What is expected:
Repeat every one of the rows below word for word, in the same order.

Input material:
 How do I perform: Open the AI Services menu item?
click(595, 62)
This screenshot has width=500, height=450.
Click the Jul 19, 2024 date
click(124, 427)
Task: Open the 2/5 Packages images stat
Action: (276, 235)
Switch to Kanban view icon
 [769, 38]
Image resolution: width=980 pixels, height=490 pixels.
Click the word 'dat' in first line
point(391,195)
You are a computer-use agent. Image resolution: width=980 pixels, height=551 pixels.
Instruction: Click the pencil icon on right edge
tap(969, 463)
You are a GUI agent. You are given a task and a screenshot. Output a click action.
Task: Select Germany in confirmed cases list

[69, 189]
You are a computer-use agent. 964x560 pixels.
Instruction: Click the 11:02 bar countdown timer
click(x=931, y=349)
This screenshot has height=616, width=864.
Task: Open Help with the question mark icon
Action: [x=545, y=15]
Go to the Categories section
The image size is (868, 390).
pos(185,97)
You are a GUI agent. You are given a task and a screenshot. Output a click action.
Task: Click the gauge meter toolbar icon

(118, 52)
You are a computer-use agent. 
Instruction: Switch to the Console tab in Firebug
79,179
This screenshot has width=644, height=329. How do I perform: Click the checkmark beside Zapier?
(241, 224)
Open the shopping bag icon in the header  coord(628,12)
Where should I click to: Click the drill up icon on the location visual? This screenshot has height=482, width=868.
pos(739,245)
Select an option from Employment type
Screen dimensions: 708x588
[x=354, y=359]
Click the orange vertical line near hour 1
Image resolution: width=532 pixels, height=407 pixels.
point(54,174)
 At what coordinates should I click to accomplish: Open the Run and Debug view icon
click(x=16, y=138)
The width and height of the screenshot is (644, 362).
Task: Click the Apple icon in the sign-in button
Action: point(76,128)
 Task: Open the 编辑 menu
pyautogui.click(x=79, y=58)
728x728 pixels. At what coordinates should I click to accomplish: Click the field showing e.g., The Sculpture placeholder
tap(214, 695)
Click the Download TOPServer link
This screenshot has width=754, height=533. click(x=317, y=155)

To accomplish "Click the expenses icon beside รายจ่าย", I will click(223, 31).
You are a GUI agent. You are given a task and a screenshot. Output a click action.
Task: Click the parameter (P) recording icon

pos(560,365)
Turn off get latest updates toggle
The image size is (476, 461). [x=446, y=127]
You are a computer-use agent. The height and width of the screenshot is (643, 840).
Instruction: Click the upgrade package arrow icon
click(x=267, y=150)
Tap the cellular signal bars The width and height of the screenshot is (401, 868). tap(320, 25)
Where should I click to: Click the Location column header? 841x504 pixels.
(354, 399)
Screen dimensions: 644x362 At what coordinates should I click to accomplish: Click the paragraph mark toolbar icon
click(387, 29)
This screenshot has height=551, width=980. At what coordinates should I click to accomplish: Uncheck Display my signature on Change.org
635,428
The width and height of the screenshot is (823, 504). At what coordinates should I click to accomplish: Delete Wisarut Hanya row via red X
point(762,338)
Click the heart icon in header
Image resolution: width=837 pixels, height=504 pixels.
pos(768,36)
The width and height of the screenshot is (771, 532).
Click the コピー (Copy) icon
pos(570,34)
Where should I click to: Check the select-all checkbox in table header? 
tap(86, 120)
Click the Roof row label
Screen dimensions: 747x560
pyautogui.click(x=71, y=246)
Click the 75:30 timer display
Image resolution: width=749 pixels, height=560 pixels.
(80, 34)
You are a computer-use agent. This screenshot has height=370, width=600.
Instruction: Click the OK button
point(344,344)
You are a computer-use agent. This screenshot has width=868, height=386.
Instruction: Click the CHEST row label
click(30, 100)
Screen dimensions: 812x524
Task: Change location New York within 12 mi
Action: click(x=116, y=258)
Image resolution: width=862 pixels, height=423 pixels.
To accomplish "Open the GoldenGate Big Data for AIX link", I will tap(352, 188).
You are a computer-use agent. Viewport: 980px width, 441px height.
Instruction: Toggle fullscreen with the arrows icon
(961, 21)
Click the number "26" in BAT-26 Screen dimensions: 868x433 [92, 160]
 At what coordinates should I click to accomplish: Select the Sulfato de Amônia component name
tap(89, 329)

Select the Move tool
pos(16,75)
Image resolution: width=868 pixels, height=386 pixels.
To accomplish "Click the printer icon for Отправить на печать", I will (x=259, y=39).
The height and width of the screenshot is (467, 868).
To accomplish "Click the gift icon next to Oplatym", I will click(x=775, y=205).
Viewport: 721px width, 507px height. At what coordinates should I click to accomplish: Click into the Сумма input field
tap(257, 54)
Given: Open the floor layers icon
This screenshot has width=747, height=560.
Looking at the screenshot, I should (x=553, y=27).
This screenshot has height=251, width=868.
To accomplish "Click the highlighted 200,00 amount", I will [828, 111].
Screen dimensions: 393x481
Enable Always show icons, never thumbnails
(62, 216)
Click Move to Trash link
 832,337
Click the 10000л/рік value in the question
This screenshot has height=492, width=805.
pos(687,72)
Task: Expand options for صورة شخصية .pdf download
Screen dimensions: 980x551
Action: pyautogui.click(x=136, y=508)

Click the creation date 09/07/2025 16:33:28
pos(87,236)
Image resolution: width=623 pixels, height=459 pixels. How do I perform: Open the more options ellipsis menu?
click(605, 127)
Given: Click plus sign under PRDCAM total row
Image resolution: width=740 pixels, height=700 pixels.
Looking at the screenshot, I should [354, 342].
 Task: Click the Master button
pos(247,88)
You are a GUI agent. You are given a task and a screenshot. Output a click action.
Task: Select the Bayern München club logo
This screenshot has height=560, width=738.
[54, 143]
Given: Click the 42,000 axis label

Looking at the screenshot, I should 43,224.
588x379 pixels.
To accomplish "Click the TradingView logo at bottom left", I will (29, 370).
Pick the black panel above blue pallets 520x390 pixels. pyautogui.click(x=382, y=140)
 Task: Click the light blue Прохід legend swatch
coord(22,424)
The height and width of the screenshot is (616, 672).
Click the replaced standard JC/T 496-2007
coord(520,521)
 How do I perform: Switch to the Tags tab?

Response below:
 How do I perform: Open the AI Services menu item?
click(595, 62)
This screenshot has width=500, height=450.
Click the Jul 19, 2024 date
click(124, 427)
Task: Open the 2/5 Packages images stat
Action: (276, 235)
Switch to Kanban view icon
 [769, 38]
Image resolution: width=980 pixels, height=490 pixels.
Click the word 'dat' in first line
point(391,195)
You are a computer-use agent. Image resolution: width=980 pixels, height=551 pixels.
Instruction: Click the pencil icon on right edge
tap(969, 463)
You are a GUI agent. You are given a task and a screenshot. Output a click action.
Task: Select Germany in confirmed cases list

[69, 189]
You are a computer-use agent. 964x560 pixels.
Instruction: Click the 11:02 bar countdown timer
click(x=931, y=349)
This screenshot has height=616, width=864.
Task: Open Help with the question mark icon
Action: [x=545, y=15]
Go to the Categories section
The image size is (868, 390).
pos(185,97)
You are a GUI agent. You are given a task and a screenshot. Output a click action.
Task: Click the gauge meter toolbar icon

(118, 52)
You are a computer-use agent. 
Instruction: Switch to the Console tab in Firebug
79,179
This screenshot has width=644, height=329. How do I perform: Click the checkmark beside Zapier?
(241, 224)
Open the shopping bag icon in the header  coord(628,12)
Where should I click to: Click the drill up icon on the location visual? This screenshot has height=482, width=868.
pos(739,245)
Select an option from Employment type
Screen dimensions: 708x588
[x=354, y=359]
Click the orange vertical line near hour 1
Image resolution: width=532 pixels, height=407 pixels.
point(54,174)
 At what coordinates should I click to accomplish: Open the Run and Debug view icon
click(x=16, y=138)
The width and height of the screenshot is (644, 362).
Task: Click the Apple icon in the sign-in button
Action: point(76,128)
 Task: Open the 编辑 menu
pyautogui.click(x=79, y=58)
728x728 pixels. At what coordinates should I click to accomplish: Click the field showing e.g., The Sculpture placeholder
tap(214, 695)
Click the Download TOPServer link
This screenshot has width=754, height=533. click(x=317, y=155)

To accomplish "Click the expenses icon beside รายจ่าย", I will click(223, 31).
You are a GUI agent. You are given a task and a screenshot. Output a click action.
Task: Click the parameter (P) recording icon

pos(560,365)
Turn off get latest updates toggle
The image size is (476, 461). [x=446, y=127]
You are a computer-use agent. The height and width of the screenshot is (643, 840).
Instruction: Click the upgrade package arrow icon
click(x=267, y=150)
Tap the cellular signal bars The width and height of the screenshot is (401, 868). tap(320, 25)
Where should I click to: Click the Location column header? 841x504 pixels.
(354, 399)
Screen dimensions: 644x362 At what coordinates should I click to accomplish: Click the paragraph mark toolbar icon
click(387, 29)
This screenshot has height=551, width=980. At what coordinates should I click to accomplish: Uncheck Display my signature on Change.org
635,428
The width and height of the screenshot is (823, 504). At what coordinates should I click to accomplish: Delete Wisarut Hanya row via red X
point(762,338)
Click the heart icon in header
Image resolution: width=837 pixels, height=504 pixels.
pos(768,36)
The width and height of the screenshot is (771, 532).
Click the コピー (Copy) icon
pos(570,34)
Where should I click to: Check the select-all checkbox in table header? 
tap(86, 120)
Click the Roof row label
Screen dimensions: 747x560
pyautogui.click(x=71, y=246)
Click the 75:30 timer display
Image resolution: width=749 pixels, height=560 pixels.
(80, 34)
You are a computer-use agent. This screenshot has height=370, width=600.
Instruction: Click the OK button
point(344,344)
You are a computer-use agent. This screenshot has width=868, height=386.
Instruction: Click the CHEST row label
click(30, 100)
Screen dimensions: 812x524
Task: Change location New York within 12 mi
Action: click(x=116, y=258)
Image resolution: width=862 pixels, height=423 pixels.
To accomplish "Open the GoldenGate Big Data for AIX link", I will tap(352, 188).
You are a computer-use agent. Viewport: 980px width, 441px height.
Instruction: Toggle fullscreen with the arrows icon
(961, 21)
Click the number "26" in BAT-26 Screen dimensions: 868x433 [92, 160]
 At what coordinates should I click to accomplish: Select the Sulfato de Amônia component name
tap(89, 329)

Select the Move tool
pos(16,75)
Image resolution: width=868 pixels, height=386 pixels.
To accomplish "Click the printer icon for Отправить на печать", I will (x=259, y=39).
The height and width of the screenshot is (467, 868).
To accomplish "Click the gift icon next to Oplatym", I will click(x=775, y=205).
Viewport: 721px width, 507px height. At what coordinates should I click to accomplish: Click into the Сумма input field
tap(257, 54)
Given: Open the floor layers icon
This screenshot has width=747, height=560.
Looking at the screenshot, I should (x=553, y=27).
This screenshot has height=251, width=868.
To accomplish "Click the highlighted 200,00 amount", I will [828, 111].
Screen dimensions: 393x481
Enable Always show icons, never thumbnails
(62, 216)
Click Move to Trash link
 832,337
Click the 10000л/рік value in the question
This screenshot has height=492, width=805.
pos(687,72)
Task: Expand options for صورة شخصية .pdf download
Screen dimensions: 980x551
Action: pyautogui.click(x=136, y=508)

Click the creation date 09/07/2025 16:33:28
pos(87,236)
Image resolution: width=623 pixels, height=459 pixels. How do I perform: Open the more options ellipsis menu?
click(605, 127)
Given: Click plus sign under PRDCAM total row
Image resolution: width=740 pixels, height=700 pixels.
Looking at the screenshot, I should [354, 342].
 Task: Click the Master button
pos(247,88)
You are a GUI agent. You are given a task and a screenshot. Output a click action.
Task: Select the Bayern München club logo
This screenshot has height=560, width=738.
[54, 143]
Given: Click the 42,000 axis label

Looking at the screenshot, I should 43,224.
588x379 pixels.
To accomplish "Click the TradingView logo at bottom left", I will (29, 370).
Pick the black panel above blue pallets 520x390 pixels. pyautogui.click(x=382, y=140)
 Task: Click the light blue Прохід legend swatch
coord(22,424)
The height and width of the screenshot is (616, 672).
Click the replaced standard JC/T 496-2007
coord(520,521)
 How do I perform: Switch to the Tags tab?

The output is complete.